Jacqueline Monahan's Movie Reviews
- Category: Jacqueline Monahan
- Published on 15 March 2012
- Written by Jacqueline Monahan
Las Vegas Round The Clock
Jacqueline Monahan is an educator for the GEAR UP program at UNLV.
She is also an entertainment reporter for Lasvegasroundtheclock.com
John Carter (3D) | Taylor Kitsch, Lynn Collins, Willem Dafoe, Mark Strong | Review
Edgar Rice Burroughs’ 1912 pulp novel series (John Carter of Mars) comes to the big screen in a big way with CGI effects, battle scenes, 3-D camera work, and a princess – don’t forget the princess.
There is unrest on the planet Barsoom (Mars). Citizens of Zodango fight the citizens of Helium. Helium fights the Tharks, green skinned, lanky giants with tusks and four arms. Tharks don’t fly so they’ll fight anyone who does. Seems no one gets along on the angry red planet.
In the middle of all this drops Civil War soldier John Carter (Taylor Kitsch). No stranger to tragedy, Carter’s wife and child are dead and he’s wanted by military authorities. He comes across a glowing medallion in a cave and gets teleported to a strange desert-like landscape with gravity thin enough to give him the power to jump like a kangaroo on steroids, literally able to leap tall buildings in a single bound. Superman was just a copycat.
Promptly captured by the green-skinned Tharks led by Tars Tarkus (Willem Dafoe), Carter learns of the humanoid wars, meets a Helium princess (no, she doesn’t talk like she inhaled some of the stuff) learns how to be a first-class warrior, falls in love, and always tries to retrieve the medallion that can transport him back to Earth.
Princess Dejah Thoris (Lynn Collins) is being pushed into a political marriage with a Zodangan king she doesn’t love.

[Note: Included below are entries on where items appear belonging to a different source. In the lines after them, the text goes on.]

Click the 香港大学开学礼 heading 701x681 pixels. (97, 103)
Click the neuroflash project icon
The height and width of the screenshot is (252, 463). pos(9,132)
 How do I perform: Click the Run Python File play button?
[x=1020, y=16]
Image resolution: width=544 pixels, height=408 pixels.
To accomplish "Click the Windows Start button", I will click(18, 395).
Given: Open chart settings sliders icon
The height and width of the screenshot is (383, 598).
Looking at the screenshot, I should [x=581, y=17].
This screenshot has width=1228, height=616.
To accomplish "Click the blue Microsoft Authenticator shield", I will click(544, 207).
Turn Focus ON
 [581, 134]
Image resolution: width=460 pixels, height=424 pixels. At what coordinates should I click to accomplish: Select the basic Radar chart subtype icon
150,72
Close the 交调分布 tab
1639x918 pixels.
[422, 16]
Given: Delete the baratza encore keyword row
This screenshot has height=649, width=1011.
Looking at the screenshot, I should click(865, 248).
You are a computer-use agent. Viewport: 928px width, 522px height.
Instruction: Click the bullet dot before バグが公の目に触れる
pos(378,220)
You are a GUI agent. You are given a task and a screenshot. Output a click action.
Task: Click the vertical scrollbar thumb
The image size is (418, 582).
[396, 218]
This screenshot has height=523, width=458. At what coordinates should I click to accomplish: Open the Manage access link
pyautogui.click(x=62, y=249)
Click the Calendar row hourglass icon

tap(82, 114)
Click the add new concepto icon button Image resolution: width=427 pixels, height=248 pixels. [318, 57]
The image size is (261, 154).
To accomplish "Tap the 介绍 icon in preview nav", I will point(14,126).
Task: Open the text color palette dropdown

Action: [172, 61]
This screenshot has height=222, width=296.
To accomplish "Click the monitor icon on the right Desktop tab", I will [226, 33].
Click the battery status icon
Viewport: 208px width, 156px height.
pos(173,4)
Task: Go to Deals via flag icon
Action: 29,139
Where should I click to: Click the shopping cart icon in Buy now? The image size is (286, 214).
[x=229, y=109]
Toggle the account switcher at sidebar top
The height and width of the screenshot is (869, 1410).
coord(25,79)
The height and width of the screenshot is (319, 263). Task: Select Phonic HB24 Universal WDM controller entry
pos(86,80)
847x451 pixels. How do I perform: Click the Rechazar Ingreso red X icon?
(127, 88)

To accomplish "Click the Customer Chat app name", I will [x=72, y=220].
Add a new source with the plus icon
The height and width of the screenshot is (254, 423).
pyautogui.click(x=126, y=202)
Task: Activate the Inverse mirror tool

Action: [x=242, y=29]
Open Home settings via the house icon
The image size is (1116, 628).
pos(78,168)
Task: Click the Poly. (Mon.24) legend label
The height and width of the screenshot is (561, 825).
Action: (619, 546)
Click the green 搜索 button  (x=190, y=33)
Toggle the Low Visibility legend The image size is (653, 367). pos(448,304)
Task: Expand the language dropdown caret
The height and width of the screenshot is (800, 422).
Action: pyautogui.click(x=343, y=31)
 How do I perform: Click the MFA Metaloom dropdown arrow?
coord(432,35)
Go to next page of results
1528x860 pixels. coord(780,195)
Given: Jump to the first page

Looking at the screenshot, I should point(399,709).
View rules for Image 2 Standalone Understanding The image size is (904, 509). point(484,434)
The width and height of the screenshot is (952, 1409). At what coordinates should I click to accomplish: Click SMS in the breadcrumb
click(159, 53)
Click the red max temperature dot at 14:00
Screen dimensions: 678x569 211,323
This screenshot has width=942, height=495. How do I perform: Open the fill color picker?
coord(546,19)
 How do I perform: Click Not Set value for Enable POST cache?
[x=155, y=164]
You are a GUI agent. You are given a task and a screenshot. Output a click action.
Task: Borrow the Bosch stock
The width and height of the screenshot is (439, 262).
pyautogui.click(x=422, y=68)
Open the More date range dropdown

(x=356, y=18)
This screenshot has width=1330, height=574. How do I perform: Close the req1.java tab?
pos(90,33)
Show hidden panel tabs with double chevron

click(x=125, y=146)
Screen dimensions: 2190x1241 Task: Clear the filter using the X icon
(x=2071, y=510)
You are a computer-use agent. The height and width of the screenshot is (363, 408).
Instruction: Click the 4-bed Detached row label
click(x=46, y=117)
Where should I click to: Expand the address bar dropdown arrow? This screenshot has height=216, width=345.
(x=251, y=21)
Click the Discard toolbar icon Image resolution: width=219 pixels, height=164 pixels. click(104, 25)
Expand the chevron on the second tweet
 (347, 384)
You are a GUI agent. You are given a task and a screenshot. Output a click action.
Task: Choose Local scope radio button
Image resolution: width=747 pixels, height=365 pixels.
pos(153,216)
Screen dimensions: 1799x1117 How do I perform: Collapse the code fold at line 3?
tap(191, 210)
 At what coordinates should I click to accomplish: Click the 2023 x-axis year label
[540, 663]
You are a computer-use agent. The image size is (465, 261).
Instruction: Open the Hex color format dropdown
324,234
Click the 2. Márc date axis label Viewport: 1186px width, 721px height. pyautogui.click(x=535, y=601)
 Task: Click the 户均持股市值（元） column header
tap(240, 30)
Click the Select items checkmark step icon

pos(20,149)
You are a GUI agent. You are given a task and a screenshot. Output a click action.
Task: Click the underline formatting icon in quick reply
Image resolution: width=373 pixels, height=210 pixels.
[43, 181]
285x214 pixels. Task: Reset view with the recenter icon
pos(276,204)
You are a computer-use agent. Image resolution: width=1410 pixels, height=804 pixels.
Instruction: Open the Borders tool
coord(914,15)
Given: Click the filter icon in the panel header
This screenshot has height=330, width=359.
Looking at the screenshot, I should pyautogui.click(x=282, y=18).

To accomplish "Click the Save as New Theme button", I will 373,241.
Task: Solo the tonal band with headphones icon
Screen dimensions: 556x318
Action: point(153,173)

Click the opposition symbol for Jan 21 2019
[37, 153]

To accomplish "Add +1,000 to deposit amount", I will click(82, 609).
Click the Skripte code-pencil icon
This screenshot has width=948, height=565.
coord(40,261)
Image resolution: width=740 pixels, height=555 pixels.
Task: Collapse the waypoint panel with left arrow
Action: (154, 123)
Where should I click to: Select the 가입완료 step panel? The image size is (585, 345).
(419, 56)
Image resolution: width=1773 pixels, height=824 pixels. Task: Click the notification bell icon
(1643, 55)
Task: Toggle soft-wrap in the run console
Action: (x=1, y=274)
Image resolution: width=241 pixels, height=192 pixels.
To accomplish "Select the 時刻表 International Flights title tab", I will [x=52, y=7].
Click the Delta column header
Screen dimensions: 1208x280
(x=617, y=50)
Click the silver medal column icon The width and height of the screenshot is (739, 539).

Bad guy Matai Shang (Mark Strong) a Holy Thern is a shape shifter who simply seeks the destruction of all of Barsoom’s races.
Armies clash, swords slash and Carter jumps for his love (with apologies to the Pointer Sisters) in this epic extraterrestrial tale about superiority, discrimination, and domination. We’re not even talking humans here, so poor Carter who has just left a civil war, finds himself embroiled in one all over again.
There’s much more to the plot, but unfortunately, not a lot to get excited about other than some decent visuals and landscapes.
Taylor Kitsch plays Carter as a cardboard cutout more than a hero, and Lynn Collins is adequate as Princess Dejah. The trouble is that adequate has no place in an epic, where the minimum response should at least be above average interest in the proceedings. If you catch yourself yawning or looking at your watch, something’s wrong.
Director Andrew Stanton (Finding Nemo, WALL-E) tries to cram too much story into the two-hour+ film, a result of straying into material from later novels in the series. There can be such a thing as too much exposition, too many fights, and too much action. The result is a glazed audience instead of an enthusiastic one. This is Stanton’s debut as a live action director, which may be why the visuals are so much better than the actors.
Younger video game aficionados will probably like this better than purists, who will no doubt invoke that old literary battle cry, “the book was better.”
And it only took 250 million dollars to find that out.